> [Given information]:
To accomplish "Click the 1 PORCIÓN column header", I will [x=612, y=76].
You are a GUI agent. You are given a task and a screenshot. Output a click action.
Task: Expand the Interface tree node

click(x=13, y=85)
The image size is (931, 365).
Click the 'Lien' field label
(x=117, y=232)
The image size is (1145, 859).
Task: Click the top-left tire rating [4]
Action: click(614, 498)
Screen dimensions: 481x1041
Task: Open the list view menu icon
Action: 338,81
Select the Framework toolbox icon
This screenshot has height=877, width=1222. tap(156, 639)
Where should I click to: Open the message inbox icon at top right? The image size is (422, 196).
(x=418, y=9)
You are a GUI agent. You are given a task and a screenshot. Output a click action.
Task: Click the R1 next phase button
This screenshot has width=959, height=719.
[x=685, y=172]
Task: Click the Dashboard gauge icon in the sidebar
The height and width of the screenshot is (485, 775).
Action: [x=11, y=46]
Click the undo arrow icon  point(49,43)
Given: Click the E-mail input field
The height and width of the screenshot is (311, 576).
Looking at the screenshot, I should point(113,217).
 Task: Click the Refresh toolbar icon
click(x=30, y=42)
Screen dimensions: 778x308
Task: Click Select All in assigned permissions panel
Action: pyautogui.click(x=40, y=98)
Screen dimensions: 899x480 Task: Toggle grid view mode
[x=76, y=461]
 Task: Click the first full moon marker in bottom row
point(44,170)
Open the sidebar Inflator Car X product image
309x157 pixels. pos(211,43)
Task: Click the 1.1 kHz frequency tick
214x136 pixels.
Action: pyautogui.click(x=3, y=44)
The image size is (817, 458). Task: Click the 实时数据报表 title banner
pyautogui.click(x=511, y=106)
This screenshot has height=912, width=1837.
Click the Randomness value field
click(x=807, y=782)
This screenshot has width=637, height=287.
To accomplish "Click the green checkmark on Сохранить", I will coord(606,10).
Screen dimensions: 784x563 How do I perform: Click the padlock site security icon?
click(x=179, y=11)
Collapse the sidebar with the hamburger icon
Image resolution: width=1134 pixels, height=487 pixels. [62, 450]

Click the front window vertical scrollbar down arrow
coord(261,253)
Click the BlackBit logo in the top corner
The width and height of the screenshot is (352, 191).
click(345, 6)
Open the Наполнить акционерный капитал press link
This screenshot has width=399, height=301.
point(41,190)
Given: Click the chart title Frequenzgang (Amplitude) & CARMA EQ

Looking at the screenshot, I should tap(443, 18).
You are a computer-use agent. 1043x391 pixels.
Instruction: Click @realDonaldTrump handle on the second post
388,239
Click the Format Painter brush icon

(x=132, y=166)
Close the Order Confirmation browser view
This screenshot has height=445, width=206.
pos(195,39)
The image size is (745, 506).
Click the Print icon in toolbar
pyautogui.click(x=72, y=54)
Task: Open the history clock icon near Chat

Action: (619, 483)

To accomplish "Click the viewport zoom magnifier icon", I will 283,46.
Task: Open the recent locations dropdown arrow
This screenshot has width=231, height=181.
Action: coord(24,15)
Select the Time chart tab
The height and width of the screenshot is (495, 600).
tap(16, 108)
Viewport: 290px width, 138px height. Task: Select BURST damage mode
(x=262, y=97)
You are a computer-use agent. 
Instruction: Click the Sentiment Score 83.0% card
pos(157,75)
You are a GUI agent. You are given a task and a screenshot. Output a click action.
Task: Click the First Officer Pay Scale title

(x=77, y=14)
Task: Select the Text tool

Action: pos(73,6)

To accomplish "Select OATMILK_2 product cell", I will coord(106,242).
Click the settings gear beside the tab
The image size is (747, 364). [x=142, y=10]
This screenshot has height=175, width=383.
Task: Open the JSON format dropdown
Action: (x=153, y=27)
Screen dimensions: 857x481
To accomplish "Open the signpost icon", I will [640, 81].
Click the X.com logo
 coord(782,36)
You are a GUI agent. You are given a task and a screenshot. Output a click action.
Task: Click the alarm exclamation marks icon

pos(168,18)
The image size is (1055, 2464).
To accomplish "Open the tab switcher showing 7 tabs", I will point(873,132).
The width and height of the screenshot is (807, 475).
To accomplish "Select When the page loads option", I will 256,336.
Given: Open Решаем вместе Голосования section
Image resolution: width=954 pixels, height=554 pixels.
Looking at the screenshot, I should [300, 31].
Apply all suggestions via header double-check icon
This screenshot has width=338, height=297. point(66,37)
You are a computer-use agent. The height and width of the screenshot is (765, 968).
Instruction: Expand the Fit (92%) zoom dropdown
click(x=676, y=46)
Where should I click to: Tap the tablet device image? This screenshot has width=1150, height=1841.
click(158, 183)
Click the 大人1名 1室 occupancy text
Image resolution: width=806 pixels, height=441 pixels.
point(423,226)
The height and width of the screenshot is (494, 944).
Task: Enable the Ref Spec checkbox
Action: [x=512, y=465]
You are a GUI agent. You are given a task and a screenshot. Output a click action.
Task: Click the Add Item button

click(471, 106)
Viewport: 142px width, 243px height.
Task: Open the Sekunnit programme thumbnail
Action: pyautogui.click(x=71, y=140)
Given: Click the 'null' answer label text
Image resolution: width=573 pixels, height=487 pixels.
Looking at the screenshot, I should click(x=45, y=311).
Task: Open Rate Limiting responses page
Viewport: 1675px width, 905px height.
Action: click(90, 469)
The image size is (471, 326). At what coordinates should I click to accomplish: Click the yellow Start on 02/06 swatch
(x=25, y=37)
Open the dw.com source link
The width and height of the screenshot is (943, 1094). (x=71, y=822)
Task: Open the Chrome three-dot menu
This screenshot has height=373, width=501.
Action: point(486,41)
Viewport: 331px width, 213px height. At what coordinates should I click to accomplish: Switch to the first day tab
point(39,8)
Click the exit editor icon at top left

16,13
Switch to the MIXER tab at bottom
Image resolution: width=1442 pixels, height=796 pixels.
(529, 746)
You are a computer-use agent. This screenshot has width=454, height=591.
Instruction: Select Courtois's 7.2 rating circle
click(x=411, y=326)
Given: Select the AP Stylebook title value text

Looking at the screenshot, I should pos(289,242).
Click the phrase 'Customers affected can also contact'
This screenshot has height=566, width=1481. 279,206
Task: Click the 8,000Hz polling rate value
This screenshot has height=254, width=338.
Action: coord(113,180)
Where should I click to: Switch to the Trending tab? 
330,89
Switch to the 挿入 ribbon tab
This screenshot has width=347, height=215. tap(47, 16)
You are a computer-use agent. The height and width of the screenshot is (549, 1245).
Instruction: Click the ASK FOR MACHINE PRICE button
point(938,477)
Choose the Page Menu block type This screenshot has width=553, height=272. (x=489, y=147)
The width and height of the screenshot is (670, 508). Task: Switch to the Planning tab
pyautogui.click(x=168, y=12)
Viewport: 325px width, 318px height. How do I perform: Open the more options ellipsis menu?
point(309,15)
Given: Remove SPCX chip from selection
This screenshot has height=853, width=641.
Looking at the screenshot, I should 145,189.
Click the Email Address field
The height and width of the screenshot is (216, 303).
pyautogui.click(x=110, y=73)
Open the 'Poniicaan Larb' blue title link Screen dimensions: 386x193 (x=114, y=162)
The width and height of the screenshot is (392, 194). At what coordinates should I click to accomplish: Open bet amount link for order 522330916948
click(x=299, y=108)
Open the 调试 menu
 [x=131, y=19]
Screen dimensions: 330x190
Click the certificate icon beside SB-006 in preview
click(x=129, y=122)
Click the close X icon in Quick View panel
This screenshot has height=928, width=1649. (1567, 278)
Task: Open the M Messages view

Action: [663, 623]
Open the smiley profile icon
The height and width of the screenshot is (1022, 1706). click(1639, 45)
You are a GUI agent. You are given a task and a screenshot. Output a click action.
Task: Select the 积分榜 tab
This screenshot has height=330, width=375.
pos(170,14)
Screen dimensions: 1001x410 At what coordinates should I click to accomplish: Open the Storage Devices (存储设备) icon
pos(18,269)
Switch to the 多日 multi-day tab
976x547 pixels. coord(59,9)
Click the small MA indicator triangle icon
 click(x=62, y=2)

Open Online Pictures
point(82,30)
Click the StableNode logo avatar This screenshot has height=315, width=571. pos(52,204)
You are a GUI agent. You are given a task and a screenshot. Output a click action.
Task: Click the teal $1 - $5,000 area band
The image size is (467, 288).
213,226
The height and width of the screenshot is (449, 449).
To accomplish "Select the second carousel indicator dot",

> [Exercise aim]: Copy, exactly and only, the lines above that begin with the one containing "Task: Click the R1 next phase button" and finish with the one containing "Given: Click the E-mail input field".

> [Response to this exercise]:
Task: Click the R1 next phase button
This screenshot has width=959, height=719.
[x=685, y=172]
Task: Click the Dashboard gauge icon in the sidebar
The height and width of the screenshot is (485, 775).
Action: [x=11, y=46]
Click the undo arrow icon  point(49,43)
Given: Click the E-mail input field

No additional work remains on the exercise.